Whenever a line of the entries below holds the string "computer", copy that line and return it.

Dataset entries:
* * * * * * *

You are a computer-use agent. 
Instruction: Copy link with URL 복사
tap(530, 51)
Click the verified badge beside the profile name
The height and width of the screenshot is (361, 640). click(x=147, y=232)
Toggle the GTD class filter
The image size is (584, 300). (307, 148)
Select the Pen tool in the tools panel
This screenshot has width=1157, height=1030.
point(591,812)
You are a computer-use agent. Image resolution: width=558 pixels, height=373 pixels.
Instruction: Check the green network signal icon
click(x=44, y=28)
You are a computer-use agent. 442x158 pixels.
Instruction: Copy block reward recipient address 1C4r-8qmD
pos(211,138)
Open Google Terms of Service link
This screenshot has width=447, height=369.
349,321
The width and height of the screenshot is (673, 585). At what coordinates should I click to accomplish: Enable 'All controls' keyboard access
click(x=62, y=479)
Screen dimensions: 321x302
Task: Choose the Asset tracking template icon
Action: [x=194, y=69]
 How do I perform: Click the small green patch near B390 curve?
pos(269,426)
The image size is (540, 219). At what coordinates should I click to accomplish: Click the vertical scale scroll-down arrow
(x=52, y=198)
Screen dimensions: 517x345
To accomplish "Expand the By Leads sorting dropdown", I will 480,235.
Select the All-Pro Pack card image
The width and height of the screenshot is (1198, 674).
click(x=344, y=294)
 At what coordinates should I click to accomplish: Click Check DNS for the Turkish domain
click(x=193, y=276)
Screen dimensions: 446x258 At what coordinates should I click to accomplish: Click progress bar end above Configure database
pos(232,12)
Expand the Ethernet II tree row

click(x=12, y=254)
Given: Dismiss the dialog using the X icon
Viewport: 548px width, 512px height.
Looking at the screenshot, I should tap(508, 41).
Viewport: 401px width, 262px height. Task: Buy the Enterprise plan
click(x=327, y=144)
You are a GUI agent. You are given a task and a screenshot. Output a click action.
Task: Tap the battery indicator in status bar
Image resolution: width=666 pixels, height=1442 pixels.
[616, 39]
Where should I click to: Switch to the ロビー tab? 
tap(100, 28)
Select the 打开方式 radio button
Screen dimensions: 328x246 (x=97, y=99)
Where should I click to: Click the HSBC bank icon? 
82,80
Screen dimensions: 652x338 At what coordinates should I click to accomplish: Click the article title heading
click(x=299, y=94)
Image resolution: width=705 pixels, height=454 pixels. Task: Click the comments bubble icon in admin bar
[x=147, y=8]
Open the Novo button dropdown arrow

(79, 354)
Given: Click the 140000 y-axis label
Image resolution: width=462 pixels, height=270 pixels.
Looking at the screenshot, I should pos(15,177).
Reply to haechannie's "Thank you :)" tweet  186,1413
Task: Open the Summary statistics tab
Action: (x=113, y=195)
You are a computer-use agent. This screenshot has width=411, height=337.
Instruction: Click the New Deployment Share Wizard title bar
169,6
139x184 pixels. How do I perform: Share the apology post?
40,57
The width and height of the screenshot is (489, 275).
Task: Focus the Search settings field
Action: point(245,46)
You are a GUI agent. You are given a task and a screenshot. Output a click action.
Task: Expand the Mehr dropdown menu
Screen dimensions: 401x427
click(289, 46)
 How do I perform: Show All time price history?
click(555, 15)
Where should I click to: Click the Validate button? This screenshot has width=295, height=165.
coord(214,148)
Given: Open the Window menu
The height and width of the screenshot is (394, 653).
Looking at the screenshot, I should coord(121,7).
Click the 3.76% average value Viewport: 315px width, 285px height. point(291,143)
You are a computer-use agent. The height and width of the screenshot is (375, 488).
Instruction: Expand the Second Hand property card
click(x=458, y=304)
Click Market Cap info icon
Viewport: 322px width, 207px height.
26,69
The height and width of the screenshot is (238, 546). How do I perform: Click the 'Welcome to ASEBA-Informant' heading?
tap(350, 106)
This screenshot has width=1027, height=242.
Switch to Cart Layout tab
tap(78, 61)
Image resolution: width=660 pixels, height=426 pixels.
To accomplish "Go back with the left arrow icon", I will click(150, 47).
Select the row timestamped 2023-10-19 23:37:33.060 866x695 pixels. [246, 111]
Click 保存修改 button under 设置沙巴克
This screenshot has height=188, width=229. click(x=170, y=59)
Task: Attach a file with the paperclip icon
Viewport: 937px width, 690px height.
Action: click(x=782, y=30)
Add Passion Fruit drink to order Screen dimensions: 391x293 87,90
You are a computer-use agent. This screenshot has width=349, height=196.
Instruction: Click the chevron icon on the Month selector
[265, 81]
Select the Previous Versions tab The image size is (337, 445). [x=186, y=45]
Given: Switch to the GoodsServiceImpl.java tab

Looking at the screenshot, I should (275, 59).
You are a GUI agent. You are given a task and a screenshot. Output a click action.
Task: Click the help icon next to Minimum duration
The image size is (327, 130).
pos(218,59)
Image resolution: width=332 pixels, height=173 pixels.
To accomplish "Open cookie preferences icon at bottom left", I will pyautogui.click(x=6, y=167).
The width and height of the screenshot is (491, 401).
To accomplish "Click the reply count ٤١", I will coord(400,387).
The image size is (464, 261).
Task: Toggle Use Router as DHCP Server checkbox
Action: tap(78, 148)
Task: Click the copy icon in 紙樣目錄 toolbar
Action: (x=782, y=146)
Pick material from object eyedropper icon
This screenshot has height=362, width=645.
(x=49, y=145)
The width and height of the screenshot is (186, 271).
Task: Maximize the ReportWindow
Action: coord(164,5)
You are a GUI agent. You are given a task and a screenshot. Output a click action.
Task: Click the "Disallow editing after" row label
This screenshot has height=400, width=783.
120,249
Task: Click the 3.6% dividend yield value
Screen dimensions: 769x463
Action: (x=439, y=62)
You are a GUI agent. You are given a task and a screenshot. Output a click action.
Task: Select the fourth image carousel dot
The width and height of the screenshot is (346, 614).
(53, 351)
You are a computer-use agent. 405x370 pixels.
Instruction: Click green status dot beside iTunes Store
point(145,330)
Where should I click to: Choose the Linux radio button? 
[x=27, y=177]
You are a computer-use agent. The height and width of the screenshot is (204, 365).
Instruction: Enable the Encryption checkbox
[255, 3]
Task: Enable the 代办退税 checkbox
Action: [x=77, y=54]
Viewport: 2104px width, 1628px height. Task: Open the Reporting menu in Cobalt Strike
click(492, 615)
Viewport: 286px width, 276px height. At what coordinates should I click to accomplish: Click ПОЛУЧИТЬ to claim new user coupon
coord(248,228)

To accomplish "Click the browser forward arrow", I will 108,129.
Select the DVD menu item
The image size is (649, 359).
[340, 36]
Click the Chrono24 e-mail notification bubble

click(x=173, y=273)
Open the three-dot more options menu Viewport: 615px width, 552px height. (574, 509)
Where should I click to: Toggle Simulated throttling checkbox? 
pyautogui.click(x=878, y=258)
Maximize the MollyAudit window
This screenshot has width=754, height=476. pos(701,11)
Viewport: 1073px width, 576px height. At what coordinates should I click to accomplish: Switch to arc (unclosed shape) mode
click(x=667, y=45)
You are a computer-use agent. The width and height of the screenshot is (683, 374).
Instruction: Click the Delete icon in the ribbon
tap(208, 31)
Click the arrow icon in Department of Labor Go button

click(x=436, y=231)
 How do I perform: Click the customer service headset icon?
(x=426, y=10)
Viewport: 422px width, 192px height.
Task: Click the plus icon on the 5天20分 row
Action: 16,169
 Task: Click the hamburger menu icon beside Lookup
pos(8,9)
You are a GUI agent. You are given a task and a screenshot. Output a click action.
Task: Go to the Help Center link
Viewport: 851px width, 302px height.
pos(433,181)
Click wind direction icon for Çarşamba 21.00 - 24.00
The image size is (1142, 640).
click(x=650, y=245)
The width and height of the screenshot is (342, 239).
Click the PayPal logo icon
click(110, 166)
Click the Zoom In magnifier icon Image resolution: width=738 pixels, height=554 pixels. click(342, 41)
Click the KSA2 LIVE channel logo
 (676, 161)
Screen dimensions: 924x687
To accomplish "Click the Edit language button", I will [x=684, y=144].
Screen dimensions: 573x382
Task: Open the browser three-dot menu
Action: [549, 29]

* * * * * * *

Solution to this problem:
You are a computer-use agent. 
You are a computer-use agent. Image resolution: width=558 pixels, height=373 pixels.
You are a computer-use agent. 442x158 pixels.
You are a computer-use agent. This screenshot has width=411, height=337.
You are a computer-use agent. The height and width of the screenshot is (375, 488).
You are a computer-use agent. This screenshot has width=349, height=196.
You are a computer-use agent. 405x370 pixels.
You are a computer-use agent. The height and width of the screenshot is (204, 365).
You are a computer-use agent. The width and height of the screenshot is (683, 374).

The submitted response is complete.